-- Exercise description --
Copy the listing exactly, please, and keep every picture out of it.

-- Source data --
────────────────────────────────────────

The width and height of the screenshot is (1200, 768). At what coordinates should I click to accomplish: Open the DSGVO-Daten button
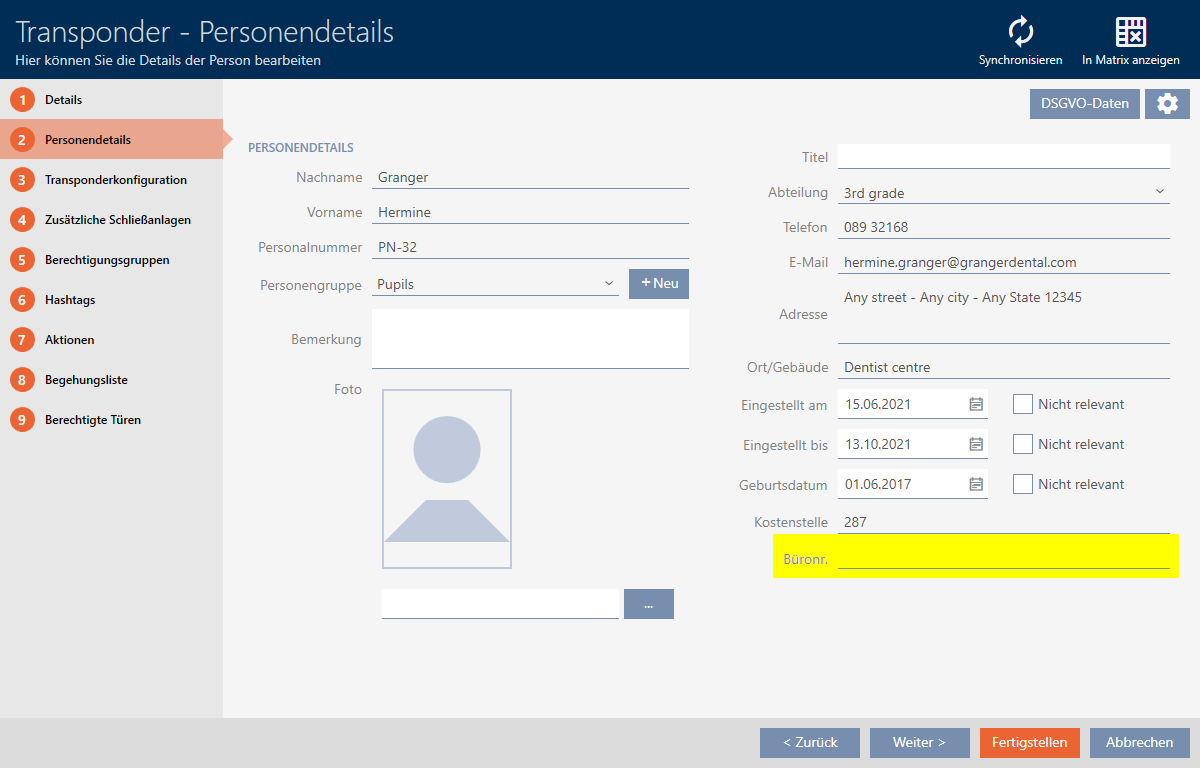1084,104
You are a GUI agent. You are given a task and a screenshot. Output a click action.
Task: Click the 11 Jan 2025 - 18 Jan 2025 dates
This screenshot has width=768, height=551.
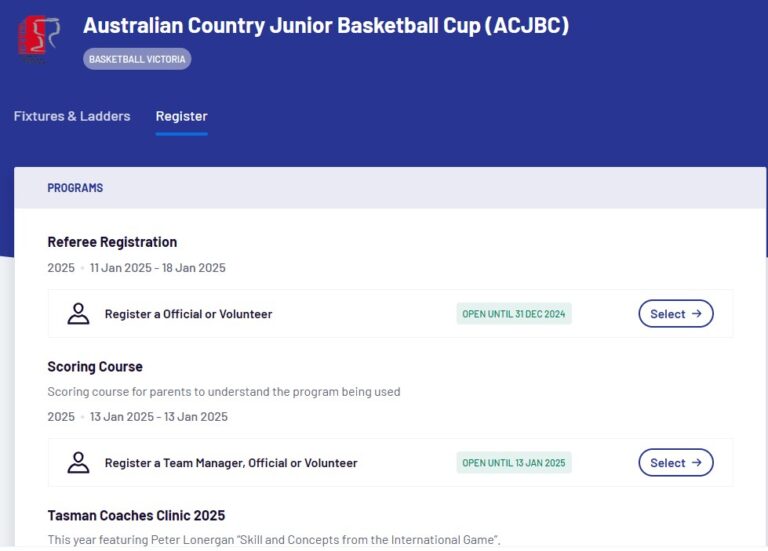[157, 268]
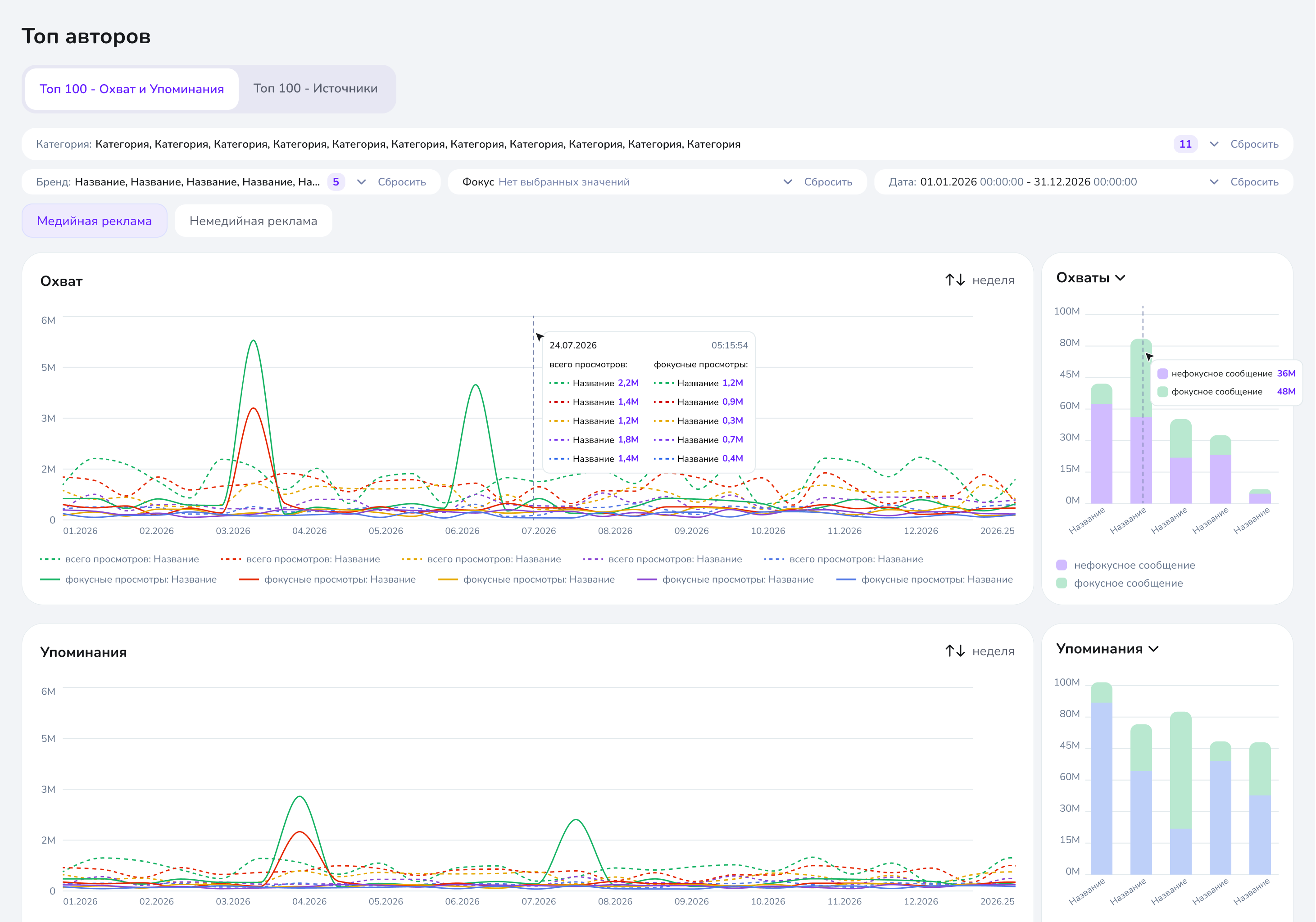The height and width of the screenshot is (922, 1316).
Task: Open the Дата range dropdown chevron
Action: coord(1214,182)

────────────────────────────────────────

-- Written solution --
The width and height of the screenshot is (1200, 768). At what coordinates should I click to accomplish: Open the DSGVO-Daten button
1084,104
You are a GUI agent. You are given a task and a screenshot. Output a click action.
Task: Click the 11 Jan 2025 - 18 Jan 2025 dates
This screenshot has width=768, height=551.
[157, 268]
The height and width of the screenshot is (922, 1316).
Task: Open the Дата range dropdown chevron
Action: coord(1214,182)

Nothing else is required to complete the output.